**Description of the task:**
Pull out every line of the listing below and repeat each one word for word, in the same order.

**Source material:**
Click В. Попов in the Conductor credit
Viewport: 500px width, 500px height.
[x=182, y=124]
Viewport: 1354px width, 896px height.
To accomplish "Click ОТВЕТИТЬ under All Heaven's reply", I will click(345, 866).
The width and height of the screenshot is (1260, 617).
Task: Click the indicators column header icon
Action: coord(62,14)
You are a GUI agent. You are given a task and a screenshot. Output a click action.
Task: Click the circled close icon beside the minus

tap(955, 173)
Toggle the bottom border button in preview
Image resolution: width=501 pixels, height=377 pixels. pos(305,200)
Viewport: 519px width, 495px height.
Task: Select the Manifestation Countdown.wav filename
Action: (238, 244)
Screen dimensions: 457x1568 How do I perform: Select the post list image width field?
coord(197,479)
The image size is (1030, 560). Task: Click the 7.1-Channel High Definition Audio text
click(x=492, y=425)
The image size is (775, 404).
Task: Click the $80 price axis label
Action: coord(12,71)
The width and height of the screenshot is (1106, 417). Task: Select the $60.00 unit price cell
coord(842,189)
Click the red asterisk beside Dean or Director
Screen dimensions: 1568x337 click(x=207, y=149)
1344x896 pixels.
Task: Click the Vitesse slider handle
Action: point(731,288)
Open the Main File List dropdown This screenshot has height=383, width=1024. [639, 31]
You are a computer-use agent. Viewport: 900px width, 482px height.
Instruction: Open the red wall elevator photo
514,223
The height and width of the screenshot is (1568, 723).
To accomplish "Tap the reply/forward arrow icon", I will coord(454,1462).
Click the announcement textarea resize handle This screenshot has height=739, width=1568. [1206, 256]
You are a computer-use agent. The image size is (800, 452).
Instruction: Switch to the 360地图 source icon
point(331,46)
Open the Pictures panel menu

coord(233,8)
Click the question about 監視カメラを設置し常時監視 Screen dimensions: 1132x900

**Solved exercise:**
Click В. Попов in the Conductor credit
Viewport: 500px width, 500px height.
[x=182, y=124]
Viewport: 1354px width, 896px height.
To accomplish "Click ОТВЕТИТЬ under All Heaven's reply", I will click(345, 866).
The width and height of the screenshot is (1260, 617).
Task: Click the indicators column header icon
Action: coord(62,14)
You are a GUI agent. You are given a task and a screenshot. Output a click action.
Task: Click the circled close icon beside the minus

tap(955, 173)
Toggle the bottom border button in preview
Image resolution: width=501 pixels, height=377 pixels. pos(305,200)
Viewport: 519px width, 495px height.
Task: Select the Manifestation Countdown.wav filename
Action: (238, 244)
Screen dimensions: 457x1568 How do I perform: Select the post list image width field?
coord(197,479)
The image size is (1030, 560). Task: Click the 7.1-Channel High Definition Audio text
click(x=492, y=425)
The image size is (775, 404).
Task: Click the $80 price axis label
Action: coord(12,71)
The width and height of the screenshot is (1106, 417). Task: Select the $60.00 unit price cell
coord(842,189)
Click the red asterisk beside Dean or Director
Screen dimensions: 1568x337 click(x=207, y=149)
1344x896 pixels.
Task: Click the Vitesse slider handle
Action: point(731,288)
Open the Main File List dropdown This screenshot has height=383, width=1024. [639, 31]
You are a computer-use agent. Viewport: 900px width, 482px height.
Instruction: Open the red wall elevator photo
514,223
The height and width of the screenshot is (1568, 723).
To accomplish "Tap the reply/forward arrow icon", I will coord(454,1462).
Click the announcement textarea resize handle This screenshot has height=739, width=1568. [1206, 256]
You are a computer-use agent. The image size is (800, 452).
Instruction: Switch to the 360地图 source icon
point(331,46)
Open the Pictures panel menu

coord(233,8)
Click the question about 監視カメラを設置し常時監視 Screen dimensions: 1132x900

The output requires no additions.